Why batteries are critical to more record-breaking wind power

Record-breaking wind generation is fast becoming the norm in Great Britain as the electricity system evolves before our eyes, but more battery storage is needed to maximise its potential

At a fundamental level, wind generation presents three major challenges for the grid: 

  1. Intermittency: the wind doesn’t always blow when you need it to.
  2. Variability: wind patterns can change rapidly, over or under-delivering on forecasts.
  3. Stability: renewable power (including wind) is replacing traditional coal and  gas-fired plant that contribute inertia to the grid, helping to stabilise system frequency, (which keeps grid infrastructure safe and functioning).
Graph of GB wind generation during January 2023

Thankfully, batteries can help to address each of these challenges, and Habitat Energy’s portfolio of assets are showing how the future grid will operate today.

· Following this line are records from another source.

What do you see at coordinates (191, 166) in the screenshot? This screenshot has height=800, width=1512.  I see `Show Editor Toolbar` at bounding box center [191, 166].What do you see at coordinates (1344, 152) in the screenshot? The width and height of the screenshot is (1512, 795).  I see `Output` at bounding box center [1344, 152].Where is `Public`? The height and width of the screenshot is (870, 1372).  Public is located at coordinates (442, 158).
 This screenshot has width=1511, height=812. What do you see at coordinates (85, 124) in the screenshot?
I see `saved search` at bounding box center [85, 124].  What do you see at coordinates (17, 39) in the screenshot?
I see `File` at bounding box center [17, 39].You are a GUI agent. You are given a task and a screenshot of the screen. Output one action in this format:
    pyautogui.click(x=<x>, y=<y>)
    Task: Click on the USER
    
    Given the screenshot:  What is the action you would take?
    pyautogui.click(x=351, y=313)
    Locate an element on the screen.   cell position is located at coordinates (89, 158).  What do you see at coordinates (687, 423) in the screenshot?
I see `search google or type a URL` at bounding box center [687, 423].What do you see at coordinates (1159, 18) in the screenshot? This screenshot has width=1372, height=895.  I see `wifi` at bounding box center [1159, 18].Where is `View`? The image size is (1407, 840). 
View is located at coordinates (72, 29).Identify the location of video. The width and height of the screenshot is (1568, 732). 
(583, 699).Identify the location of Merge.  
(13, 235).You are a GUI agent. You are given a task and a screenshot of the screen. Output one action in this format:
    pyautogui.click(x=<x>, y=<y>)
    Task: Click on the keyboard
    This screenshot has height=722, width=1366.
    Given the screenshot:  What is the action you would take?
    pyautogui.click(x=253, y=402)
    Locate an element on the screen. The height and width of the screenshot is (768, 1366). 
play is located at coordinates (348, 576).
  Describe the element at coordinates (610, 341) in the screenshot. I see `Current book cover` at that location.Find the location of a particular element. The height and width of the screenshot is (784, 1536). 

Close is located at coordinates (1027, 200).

Throughout January 2023, Habitat Energy’s assets under management helped mitigate intermittency, variability and frequency deviation – often in the same day, and even within the same minute!

Here is an example asset working in conjunction with the windy conditions this winter:

Graph showing battery storage asset managed by Habitat Energy responding to windy conditions on GB grid during January 2023
  1. Our asset shifted surplus generation overnight, to the morning and evening peaks of demand where there is typically the greatest deficit of generation. 
  2. Our asset responded to changes in wind generation via Balancing Mechanism actions (helping NGESO to manage sudden changes in frequency, offering a more efficient solution than wind generation curtailment and ensuring zero carbon generation volume wasn’t lost).
  3. Our asset then delivered Firm Frequency Response, exporting and importing power based on frequency deviations to maintain grid stability.  

Our activity over this handful of days clearly demonstrates the flexibility of batteries to respond to changing conditions in real-time, and why these assets are critical to a net zero power system.

Indeed, analysis by the Climate Change Committee suggests that to operate a net zero power system by 2035, the UK will need in the region of 18GW of battery storage, up from approximately 2GW today, to help manage a near quadrupling of installed wind capacity to upwards of 80GW!

There’s no doubt that in the right hands, batteries are remarkable tools to support the UK grid and enable a greener future.